Seconde squadre, macchine ferme: il Napoli (con altri cinque club) chiede il rinvio al 2019

Per la Figc, il progetto seconde squadre parte nella prossima stagione, ma Napoli, Juventus, Roma, Inter, Torino e Atalanta spingono per aspettare un anno.

Seconde squadre, macchine ferme: il Napoli (con altri cinque club) chiede il rinvio al 2019
Foto Ssc Napoli

L’articolo della Gazzetta

Ricordate le “seconde squadre”? Sì, sono state approvate e “lanciate” dalla Federcalcio, e teoricamente sarebbero già in partenza, dal prossimo campionato di Serie C i club del massimo campionato potranno iscrivere una loro filiale al posto delle società che falliranno. Questa, però, è solo la teoria. La pratica è ben diversa, come scrive oggi la Gazzetta dello Sport. Un gruppo di sei club (Napoli, Juventus, Roma, Inter, Atalanta e Torino) avrebbero chiesto il rinvio di un anno per l’inizio di questa avventura. Non sfugga che si tratta delle squadre qualificate in Champions League, con le formazioni primavera in Youth League. E non sfugga nemmeno che parliamo del gotha del calcio italiano anche a a livello giovanile.

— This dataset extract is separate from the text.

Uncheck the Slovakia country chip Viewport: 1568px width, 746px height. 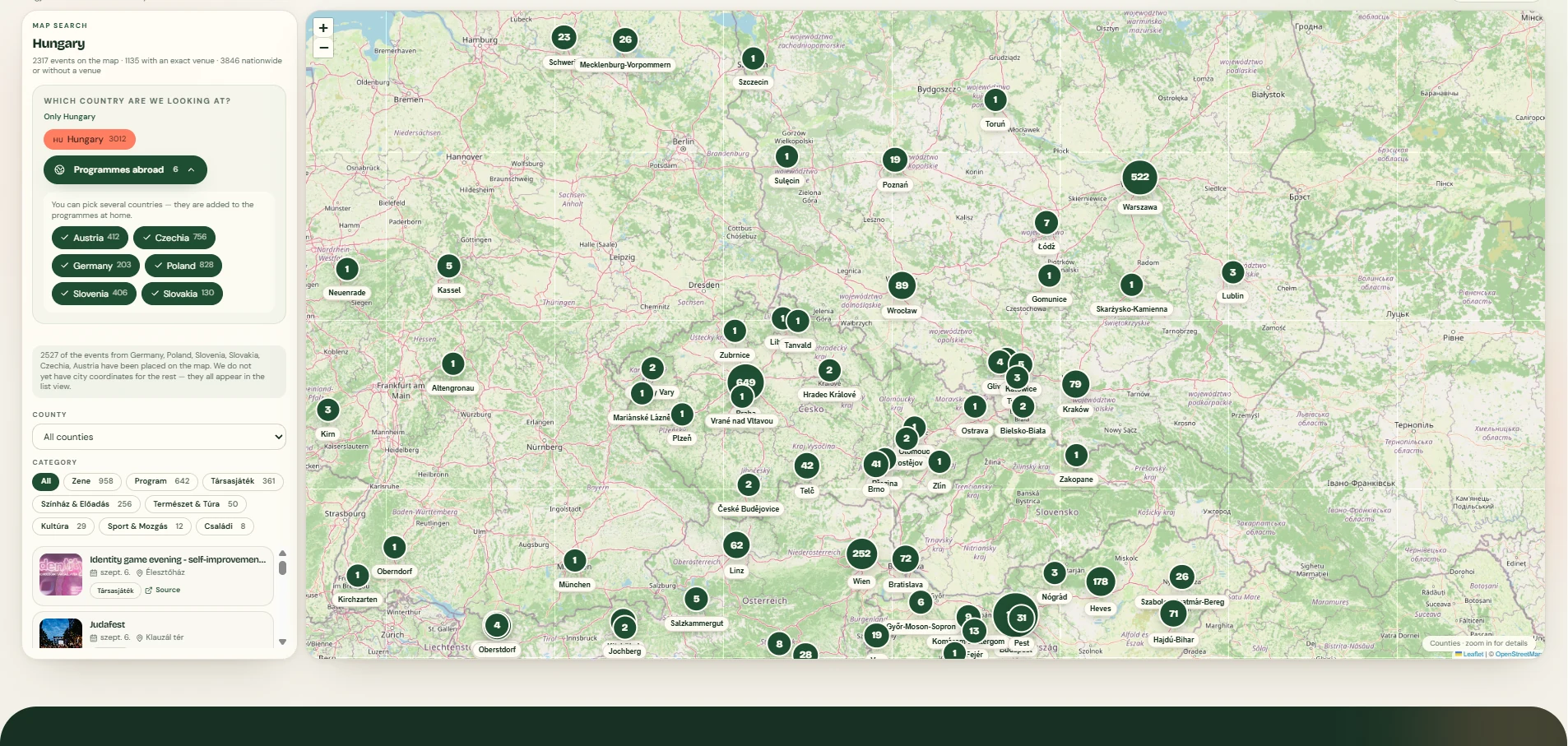pyautogui.click(x=182, y=294)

Alla base di questa scelta, secondo la Gazzetta, ci sarebbe la «poca linearità del regolamento». Inoltre, anche il dissenso della Serie B (che ha osteggiato il provvedimento fin dal primo momento) avrebbe in qualche modo orientato questi sei club a chiedere il rinvio. Da parte della Figc, non ci sono cambiamenti rispetto alla linea politica già indicata: il progetto delle seconde squadre partirà nella prossima stagione. Per diverse motivazioni: tutti i club di Serie A erano inizialmente favorevoli, quindi iniziare prima o dopo non cambia le cose; inoltre, ci si attende la solita estate di fallimenti e ripescaggi in terza serie, quindi le seconde squadre serviranno anche per tappare le “falle” nella composizione dei gironi. La posizione è ufficiosa e non ancora ufficiale, anche perché solo il Milan, tra le big, non fa parte del fronte contrario. Vedremo come andrà a finire.